Output location Console results page Output format Reading results programmatically Interpreting scores

View and interpret results

Output location

After a job completes, results are written to your output S3 path:

output-s3-uri/job-id/advanced_prompt_optimization_results.jsonl

The job ID is the last segment of the job ARN.

Console results page

Warning

If you move the results files away from the output S3 location after the job is complete, the console results page will not render.

Output format

The output file is JSONL with per-template results. Each line contains:

promptTemplateId: correlates to your input templateId
promptOptimizationResults: array with one entry per target model, each containing:
- modelId: the target model
- status: optimization status for this model
- optimizedPromptTemplate: the rewritten prompt template
- Evaluation scores per sample
- Latency (time to first token, or TTFT)
- Cost estimates

Reading results programmatically


import boto3
import json

s3 = boto3.client('s3', region_name='us-west-2')

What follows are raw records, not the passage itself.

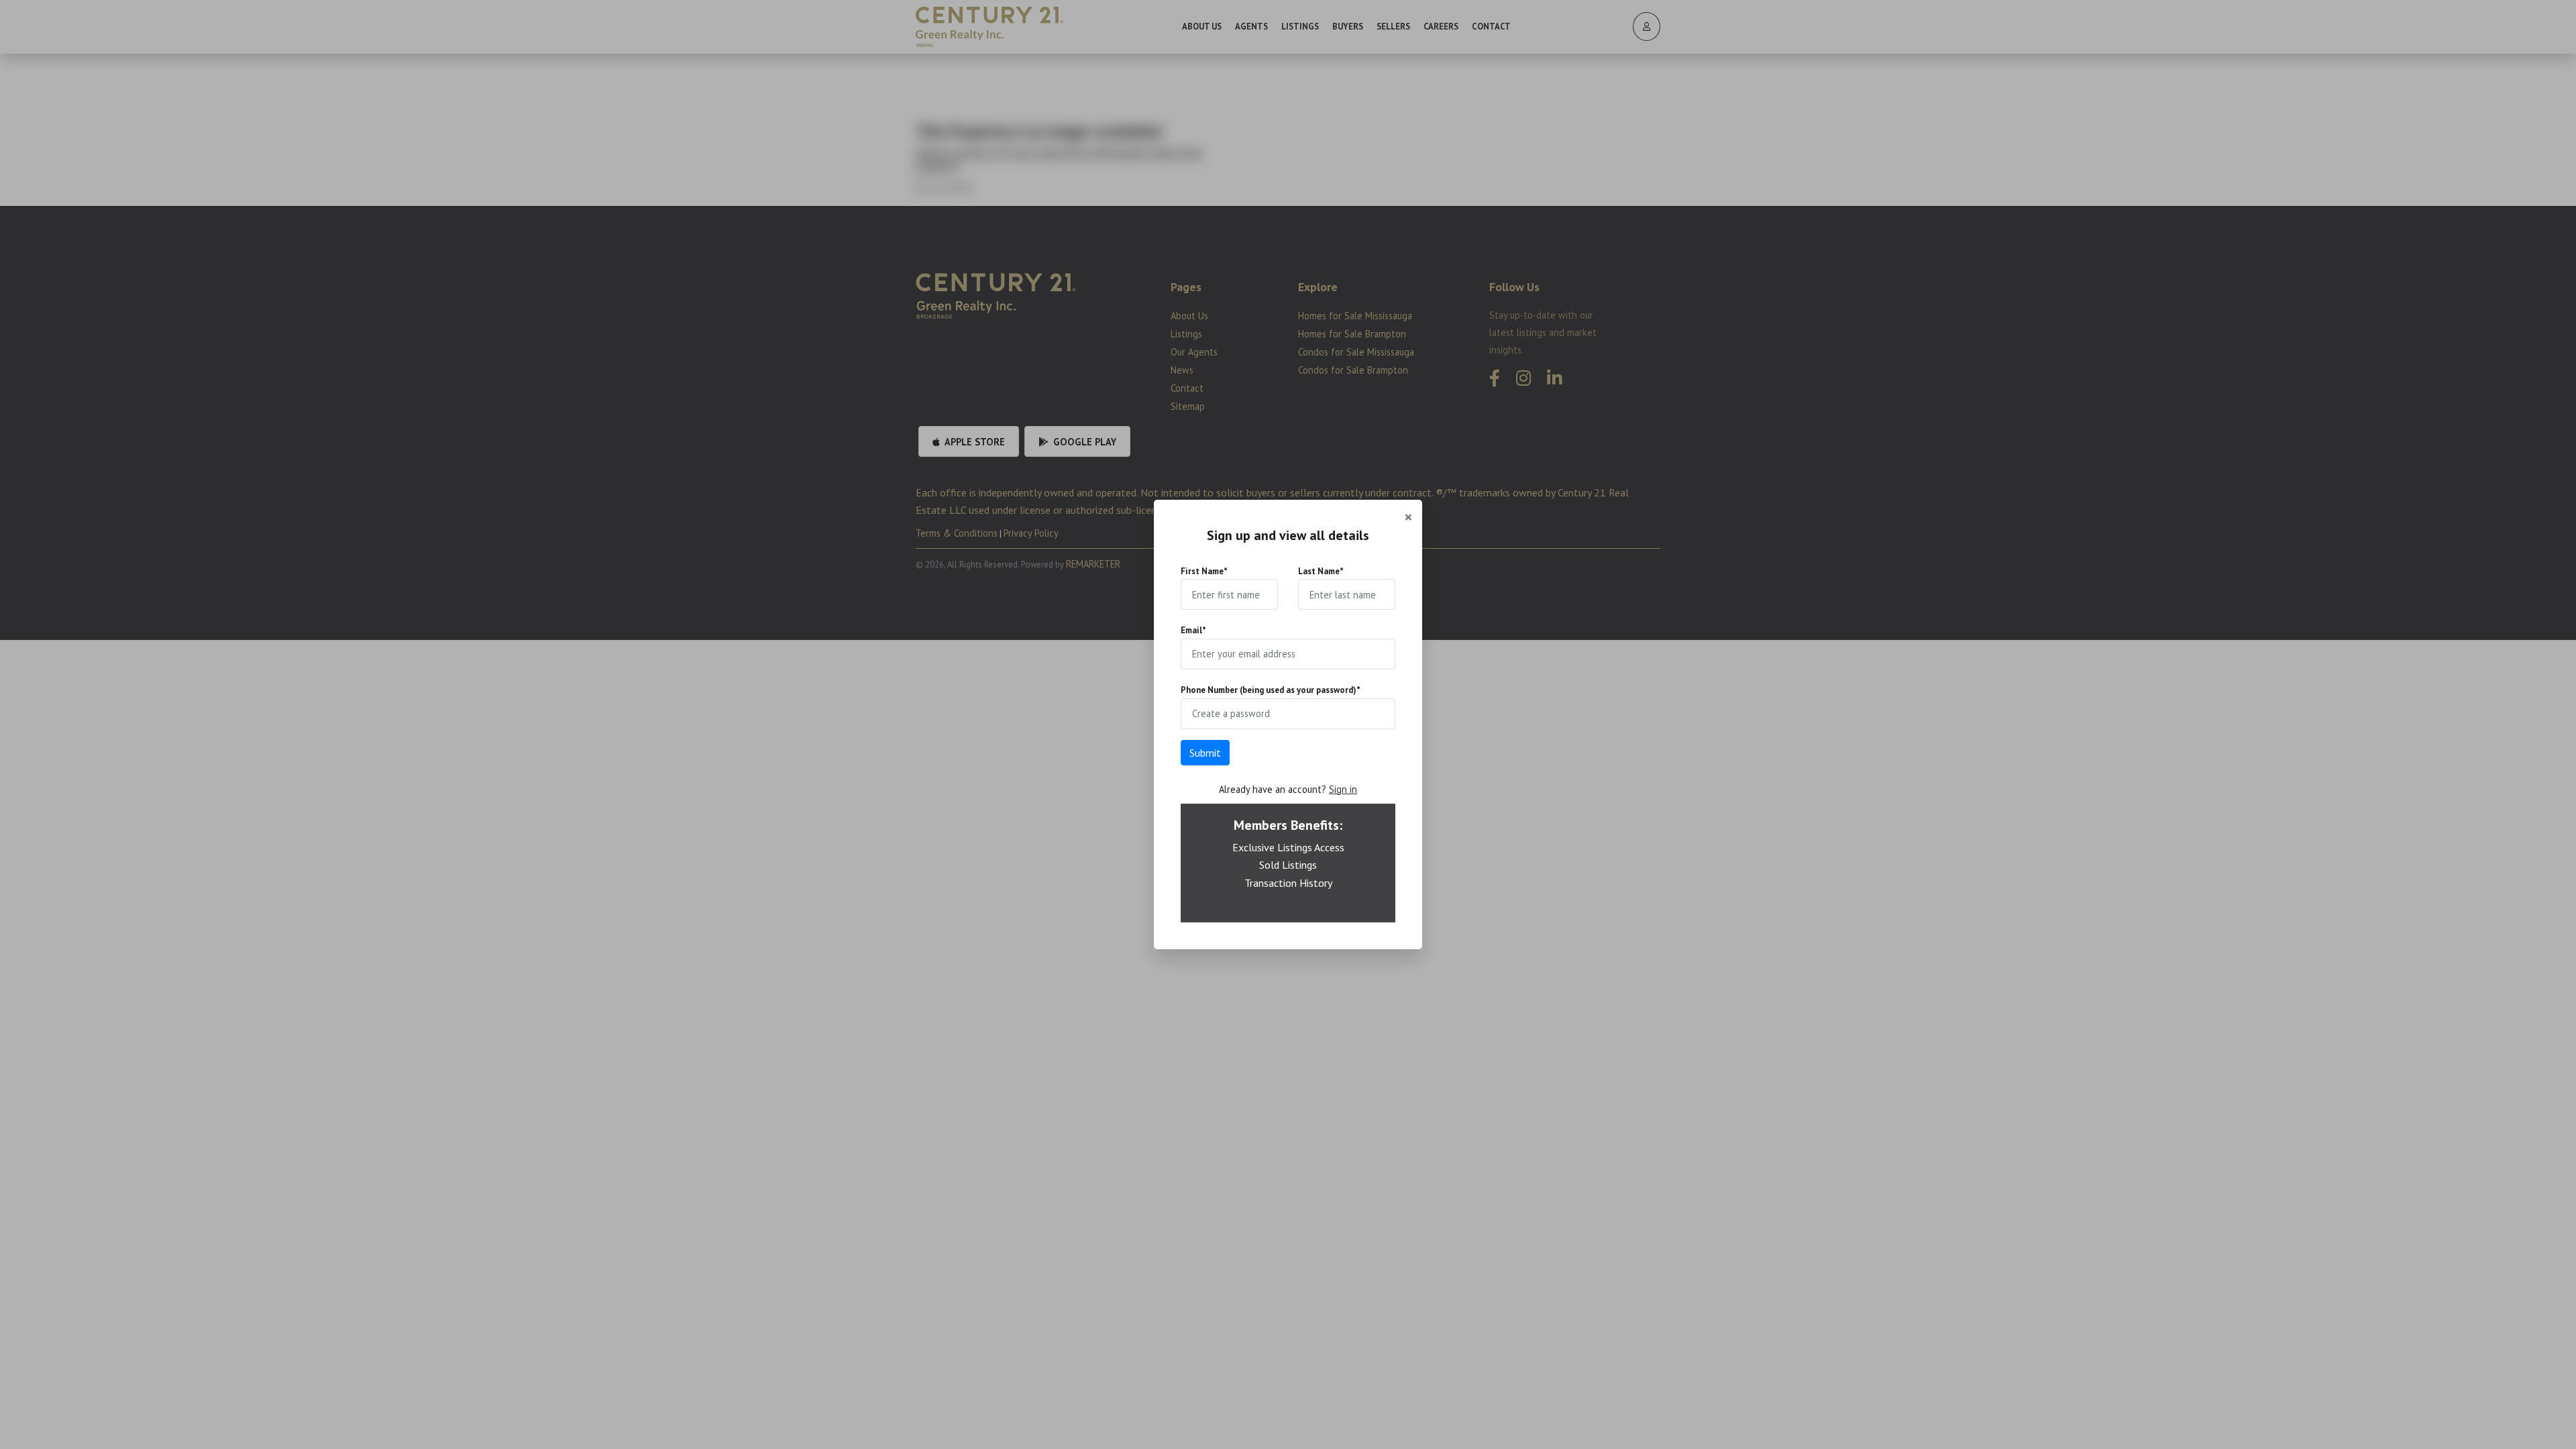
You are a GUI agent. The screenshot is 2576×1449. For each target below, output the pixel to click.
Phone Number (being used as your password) (1270, 690)
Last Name (1321, 571)
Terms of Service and (1263, 901)
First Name (1204, 571)
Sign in (1343, 789)
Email (1193, 630)
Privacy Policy (1328, 901)
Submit (1205, 752)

# Job ID is the last segment of the job ARN
job_id = job_arn.split('/')[-1]
output_key = f'output/{job_id}/advanced_prompt_optimization_results.jsonl'

response = s3.get_object(Bucket='my-bucket', Key=output_key)
content = response['Body'].read().decode('utf-8')

for line in content.strip().split('\n'):
    result = json.loads(line)
    print(f"Template: {result['promptTemplateId']}")
    for opt in result.get('promptOptimizationResults', []):
        print(f"  Model: {opt['modelId']}")
        print(f"  Status: {opt['status']}")
        print(f"  Optimized: {opt['optimizedPromptTemplate'][:100]}...")

Interpreting scores

Scores are normalized; higher is better. The service normalizes all evaluation scores regardless of the original grading scale you defined in your evaluation method.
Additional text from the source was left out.